Page extract:
___

3rd Plenary Session: Sustainability
Moderator: Guy Cotev, Reporter and editor, Voice of Israel;
Dr. Orly Ronen, Head of the Urban Sustainability and Innovation Lab., Porter School of Environmental and Social Studies, Tel Aviv University;
Tami Gavrieli, Director of the Sustainability Research Center, The Jerusalem Institute for Israel Studies;
Prof. Joseph Shilhav, Department of Geography and Environment, Bar-Ilan University
We are going to discuss sustainability in the world of tomorrow, but in Israel the environment is stuck in the world of yesterday. Nevertheless, the environment can bridge and mediate in regions of conflict where other things fail. A good example is Dr. Yossi Leshem’s owl project. He works with Palestinian, Jordanian and Israeli activists. Examples of environmental issues that require regional cooperation are polluting factories and polluted rivers where water is flowing from the West Bank. As a result of these problems, partnerships were formed to improve the situation. The separation barrier doesn’t stop the birds, the air that we breathe or the water we consume.
We will relate to the environment in the context of the conference, as we all share the same resources, even in cities. We want to examine how our environmental conduct influences the world around us and our neighbors, with whom we sometimes have no connection with, but for whom the environment imposes a similar influence.
Dr. Orly Ronen
How can we handle sustainability in mixed cities? Ecological influences and measurement of phenomena are part of an eco-system that is sometimes disturbed for political and social reasons. How can we ensure together that this place continues to realize its potential? Even if something was sound yesterday and is reasonable today, we have to ask ourselves how it will be tomorrow.
I want to give an overview of the basic concepts of sustainability. We can capture earth from different angles. One picture shows a physical planet: we see continents, climate, oceans, but we don’t see people. The other picture shows light, which reflects the presence of people, but not all of them. Africa is absent and this expresses the division of development and resources in the world. It also tells us about the urban density.
The cities we see in the picture are a phenomenon that is common to all of us socially and environmentally. The same elements congregate in the same place, the city and we have to discuss how to turn the city to a better place in which to live. A physical environment creates a sense of belonging and perhaps it is a channel or a lever to create connections between people and populations.

___

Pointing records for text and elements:

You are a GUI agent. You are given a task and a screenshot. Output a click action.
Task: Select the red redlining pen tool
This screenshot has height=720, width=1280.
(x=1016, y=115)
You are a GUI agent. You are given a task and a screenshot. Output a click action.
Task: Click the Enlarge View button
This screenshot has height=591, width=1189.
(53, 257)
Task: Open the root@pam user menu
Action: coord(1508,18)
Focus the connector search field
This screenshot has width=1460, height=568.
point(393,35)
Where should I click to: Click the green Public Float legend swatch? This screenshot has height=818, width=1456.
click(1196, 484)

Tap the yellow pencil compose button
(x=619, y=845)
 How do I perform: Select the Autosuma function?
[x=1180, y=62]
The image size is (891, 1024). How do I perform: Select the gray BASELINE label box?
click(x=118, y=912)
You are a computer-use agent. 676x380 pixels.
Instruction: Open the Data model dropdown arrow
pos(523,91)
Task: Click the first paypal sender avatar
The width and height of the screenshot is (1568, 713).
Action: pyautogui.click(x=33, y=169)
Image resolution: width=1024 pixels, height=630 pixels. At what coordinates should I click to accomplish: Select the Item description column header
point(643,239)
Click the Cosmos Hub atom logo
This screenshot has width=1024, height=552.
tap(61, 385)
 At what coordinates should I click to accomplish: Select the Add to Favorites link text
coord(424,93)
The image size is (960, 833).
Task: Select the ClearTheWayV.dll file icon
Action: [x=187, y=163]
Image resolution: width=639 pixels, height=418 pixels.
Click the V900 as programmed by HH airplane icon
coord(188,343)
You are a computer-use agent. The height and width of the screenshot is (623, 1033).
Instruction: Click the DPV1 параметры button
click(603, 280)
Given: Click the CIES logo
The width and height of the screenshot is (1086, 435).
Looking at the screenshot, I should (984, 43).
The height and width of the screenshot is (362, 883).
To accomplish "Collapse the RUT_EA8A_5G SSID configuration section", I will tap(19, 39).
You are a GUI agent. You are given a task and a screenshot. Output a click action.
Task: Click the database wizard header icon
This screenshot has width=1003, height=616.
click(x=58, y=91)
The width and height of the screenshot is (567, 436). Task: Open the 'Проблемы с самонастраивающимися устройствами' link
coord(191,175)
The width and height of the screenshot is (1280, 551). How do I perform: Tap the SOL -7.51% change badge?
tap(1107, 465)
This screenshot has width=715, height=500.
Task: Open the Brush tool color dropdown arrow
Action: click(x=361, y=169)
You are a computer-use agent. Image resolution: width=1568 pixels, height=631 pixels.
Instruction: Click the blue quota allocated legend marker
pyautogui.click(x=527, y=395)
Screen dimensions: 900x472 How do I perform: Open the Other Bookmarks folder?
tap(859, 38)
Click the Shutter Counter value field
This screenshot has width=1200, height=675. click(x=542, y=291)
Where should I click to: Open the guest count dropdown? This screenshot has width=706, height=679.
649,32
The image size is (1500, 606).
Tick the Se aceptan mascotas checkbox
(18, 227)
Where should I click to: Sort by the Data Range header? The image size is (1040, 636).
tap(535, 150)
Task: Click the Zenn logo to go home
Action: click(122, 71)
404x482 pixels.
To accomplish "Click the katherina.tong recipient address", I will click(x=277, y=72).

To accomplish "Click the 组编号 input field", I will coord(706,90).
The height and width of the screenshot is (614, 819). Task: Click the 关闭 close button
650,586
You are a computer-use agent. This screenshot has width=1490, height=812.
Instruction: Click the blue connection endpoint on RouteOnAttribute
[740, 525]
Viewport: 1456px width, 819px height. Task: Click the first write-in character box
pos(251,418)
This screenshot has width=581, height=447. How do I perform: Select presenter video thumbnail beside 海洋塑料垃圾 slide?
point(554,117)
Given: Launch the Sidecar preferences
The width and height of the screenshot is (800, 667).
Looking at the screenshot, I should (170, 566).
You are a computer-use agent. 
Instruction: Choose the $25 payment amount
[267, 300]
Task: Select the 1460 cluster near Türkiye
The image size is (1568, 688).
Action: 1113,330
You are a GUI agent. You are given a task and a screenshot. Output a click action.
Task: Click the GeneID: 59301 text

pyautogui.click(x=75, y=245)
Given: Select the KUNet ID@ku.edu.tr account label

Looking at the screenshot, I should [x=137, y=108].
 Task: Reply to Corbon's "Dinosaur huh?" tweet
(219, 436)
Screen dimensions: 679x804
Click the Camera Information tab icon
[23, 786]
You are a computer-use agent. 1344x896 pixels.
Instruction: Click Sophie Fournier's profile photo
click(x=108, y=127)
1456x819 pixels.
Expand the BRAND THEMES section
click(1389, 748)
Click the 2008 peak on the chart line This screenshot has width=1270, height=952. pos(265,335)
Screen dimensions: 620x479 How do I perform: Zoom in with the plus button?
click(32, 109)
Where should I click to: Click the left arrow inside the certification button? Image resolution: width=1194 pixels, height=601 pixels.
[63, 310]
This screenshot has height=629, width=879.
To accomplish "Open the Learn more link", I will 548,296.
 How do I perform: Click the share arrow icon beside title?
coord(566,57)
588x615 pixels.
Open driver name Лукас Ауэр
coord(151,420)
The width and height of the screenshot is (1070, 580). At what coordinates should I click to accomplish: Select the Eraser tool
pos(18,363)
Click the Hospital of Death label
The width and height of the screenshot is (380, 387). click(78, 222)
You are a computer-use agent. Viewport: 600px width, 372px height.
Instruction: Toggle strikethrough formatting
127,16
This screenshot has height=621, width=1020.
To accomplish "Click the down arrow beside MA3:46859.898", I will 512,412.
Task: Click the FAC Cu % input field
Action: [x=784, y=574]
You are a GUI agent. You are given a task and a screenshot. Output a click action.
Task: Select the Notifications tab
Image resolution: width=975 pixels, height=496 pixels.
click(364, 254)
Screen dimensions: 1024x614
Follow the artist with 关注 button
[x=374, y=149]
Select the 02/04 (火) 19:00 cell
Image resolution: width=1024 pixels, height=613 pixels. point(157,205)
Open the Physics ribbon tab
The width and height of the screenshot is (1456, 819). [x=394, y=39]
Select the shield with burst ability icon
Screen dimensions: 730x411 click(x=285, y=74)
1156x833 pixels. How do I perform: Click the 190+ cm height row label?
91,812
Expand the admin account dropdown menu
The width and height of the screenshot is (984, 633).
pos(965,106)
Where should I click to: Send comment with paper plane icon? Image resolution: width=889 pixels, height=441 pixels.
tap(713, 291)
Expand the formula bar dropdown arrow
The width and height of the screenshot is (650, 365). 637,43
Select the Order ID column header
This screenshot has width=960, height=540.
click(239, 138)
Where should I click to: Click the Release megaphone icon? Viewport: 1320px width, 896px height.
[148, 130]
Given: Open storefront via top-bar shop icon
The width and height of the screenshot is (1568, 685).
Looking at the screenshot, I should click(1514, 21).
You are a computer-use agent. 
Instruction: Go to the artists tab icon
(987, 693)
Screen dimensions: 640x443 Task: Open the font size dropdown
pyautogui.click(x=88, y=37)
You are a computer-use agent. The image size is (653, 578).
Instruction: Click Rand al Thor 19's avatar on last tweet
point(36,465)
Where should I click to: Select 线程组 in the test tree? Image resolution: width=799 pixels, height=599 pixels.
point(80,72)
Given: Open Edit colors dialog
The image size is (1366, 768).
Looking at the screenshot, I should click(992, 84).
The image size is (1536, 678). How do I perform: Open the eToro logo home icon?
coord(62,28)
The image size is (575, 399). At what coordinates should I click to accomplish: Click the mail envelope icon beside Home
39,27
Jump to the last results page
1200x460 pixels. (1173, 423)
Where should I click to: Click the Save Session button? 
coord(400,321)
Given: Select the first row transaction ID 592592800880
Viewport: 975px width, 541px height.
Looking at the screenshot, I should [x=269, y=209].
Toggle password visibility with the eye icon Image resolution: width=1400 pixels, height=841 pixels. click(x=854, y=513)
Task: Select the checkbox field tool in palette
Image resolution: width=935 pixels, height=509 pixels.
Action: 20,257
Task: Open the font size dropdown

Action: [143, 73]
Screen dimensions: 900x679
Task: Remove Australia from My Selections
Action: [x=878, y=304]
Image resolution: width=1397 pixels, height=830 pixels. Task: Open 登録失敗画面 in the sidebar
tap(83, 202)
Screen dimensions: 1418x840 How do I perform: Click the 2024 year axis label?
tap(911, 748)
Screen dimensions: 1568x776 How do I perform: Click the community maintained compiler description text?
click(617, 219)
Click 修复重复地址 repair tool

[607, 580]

___

Exercise goal: In the sustainability session text, list everyone named in the lineup beneath the session heading, moderator included. The records were drawn from a different source than the text.

Full response: Guy Cotev; Dr. Orly Ronen; Tami Gavrieli; Prof. Joseph Shilhav